VB: Exactly! The theory itself is often about the relationships between the things. We can also put labels on these objects or assign functional roles, but then we have new questions and alternative mathematical tools we can apply. Abstractly, with graph theory, we can answer network science questions like, “Can I identify communities of highly interconnected objects? Similarly, can I split these objects into functional groups?”

AR: What research projects are you working on now, specifically?

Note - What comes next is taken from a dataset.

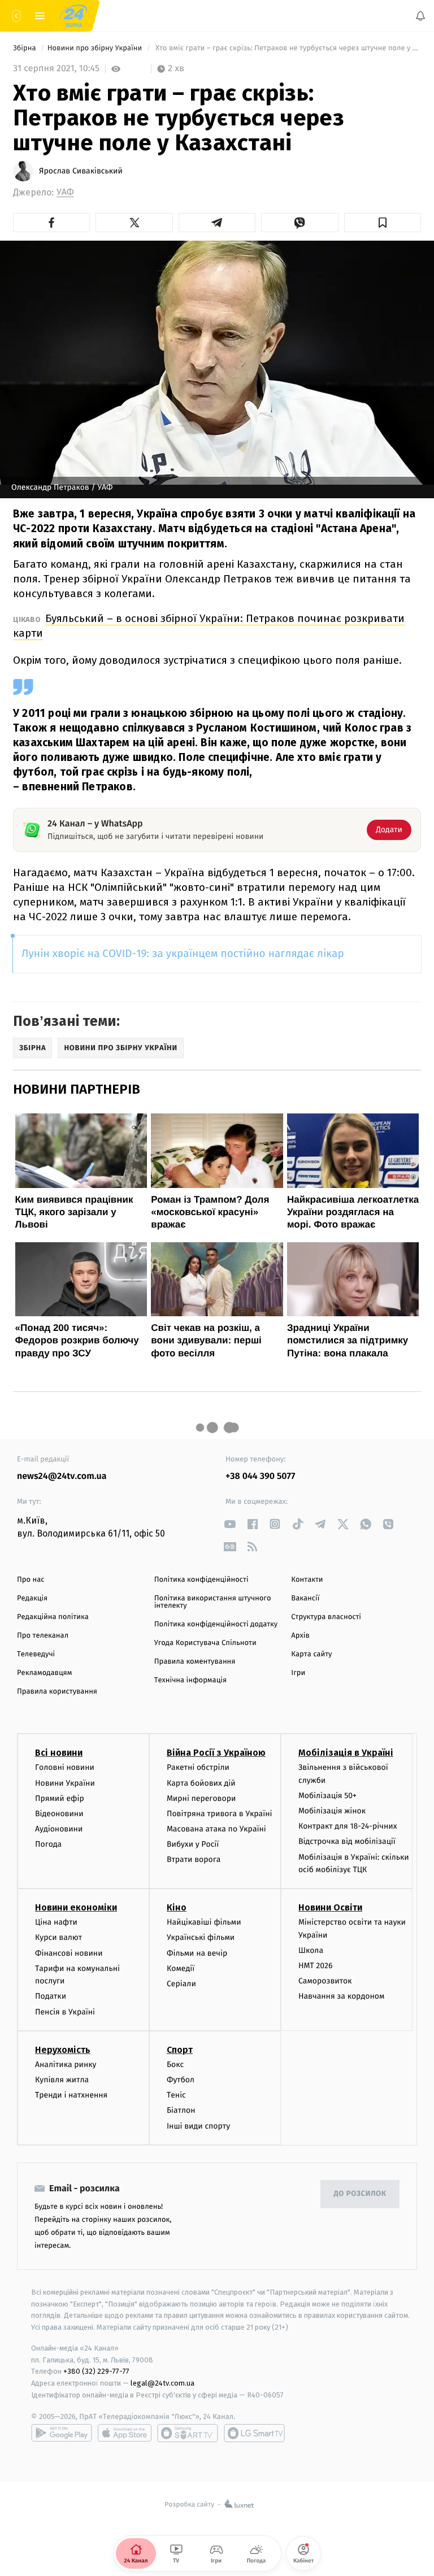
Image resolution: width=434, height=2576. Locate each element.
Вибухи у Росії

VB: Broadly speaking, my research largely seeks to connect the structure of a network to its function. It doesn’t have to be a brain network necessarily; the same tools can be applied to similar scientific problems. Let me give you a specific example. It is currently very difficult to measure the connectivity of a neuronal network — that is, who’s talking to whom. Knowing that information can be helpful in diagnosing and treating brain disorders, for example. What turns out to be a lot easier is measuring the dynamics of these neurons. For example, measuring their voltages. So, one facet of my research asks the question, “Can I use measurements of neuronal dynamics (say voltage) to reconstruct the connectivity of a neuronal network?” Taking advantage of sparse structure in the network connectivity and mathematically tangible approximations of neuronal dynamics, my research suggests the answer is “yes”. I can also switch my perspective a bit and answer related questions like, “Can I take measurements of the dynamics of these neurons and figure out thought, for example, or reconstruct visual stimuli?” Using a mathematical framework, I seek to describe a sort of input-output mapping in the brain — such that if I undergo a specific sensation, I then can infer the evoked voltage dynamics, or vice versa. If I have an accurate mapping, then I can answer all sorts of questions like, “Can I predict, based off neuronal dynamics, a certain brain disorder? Can I develop a prosthetic device that can input an image and evoke the appropriate voltage dynamics to allow us to be able to “see” that image?”

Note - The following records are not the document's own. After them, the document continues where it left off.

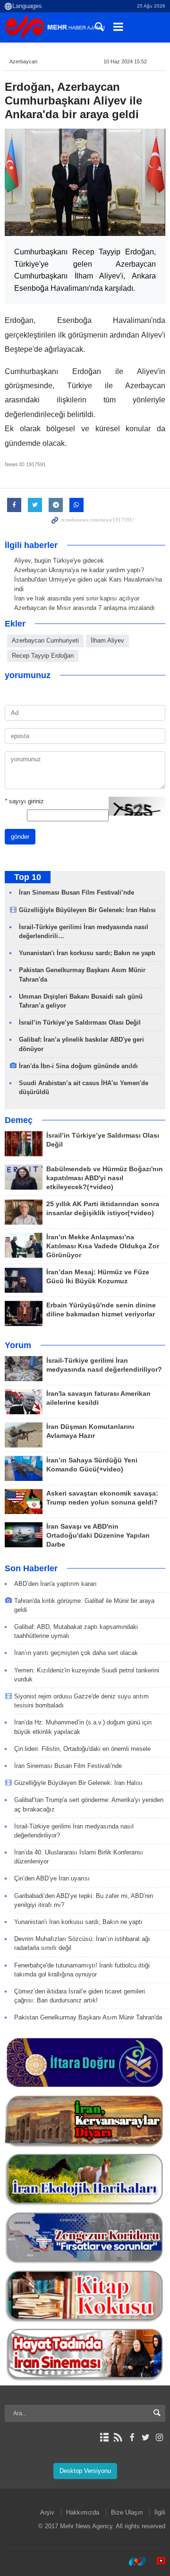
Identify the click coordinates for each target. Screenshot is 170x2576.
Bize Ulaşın (127, 2512)
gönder (20, 836)
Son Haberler (31, 1568)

AR: Besides vision and image processing, what are other big areas in mathematical neuroscience that people are working on?

VB: Like in applied math in general, the areas people work in are extremely diverse. Now, while I may study vision,  you could use these same tools — these same dynamical systems, nonlinear dynamics, and network science ideas — to look at almost any sensory system. So, I might ask the question, “How can I explain a particular optical illusion?” Well you can also ask a similar question, “How might I explain, for example, the way humans localize a particular sound based on the dynamics of certain neurons?” Using an alternative mathematical model and an adapted mathematical toolbox can provide a very elegant and intuitive answer.

Completely distinct mathematical tools provide other types of insights. One I believe was even discussed in a geometry class here at Swarthmore. Computational geometry or topological data analysis can provide interesting characterizations of both the unreasonable efficiency and complexity of the brain.

Such tools allow us to look at the structure of a particular network of neurons, and be able to answer questions like, “Are there hubs of neurons in the brain that have certain biological functions? Can I provide informative classifications of brain architecture?”

On yet another end of the mathematical neuroscience spectrum is the theory of learning. Here we ask questions such as, “How does the connectivity of our brain change over time as we process new information and can we provide mathematical rules to describe these changes?” The implications here are limitless, ranging from the treatment of brain damage to developing effective artificial intelligence.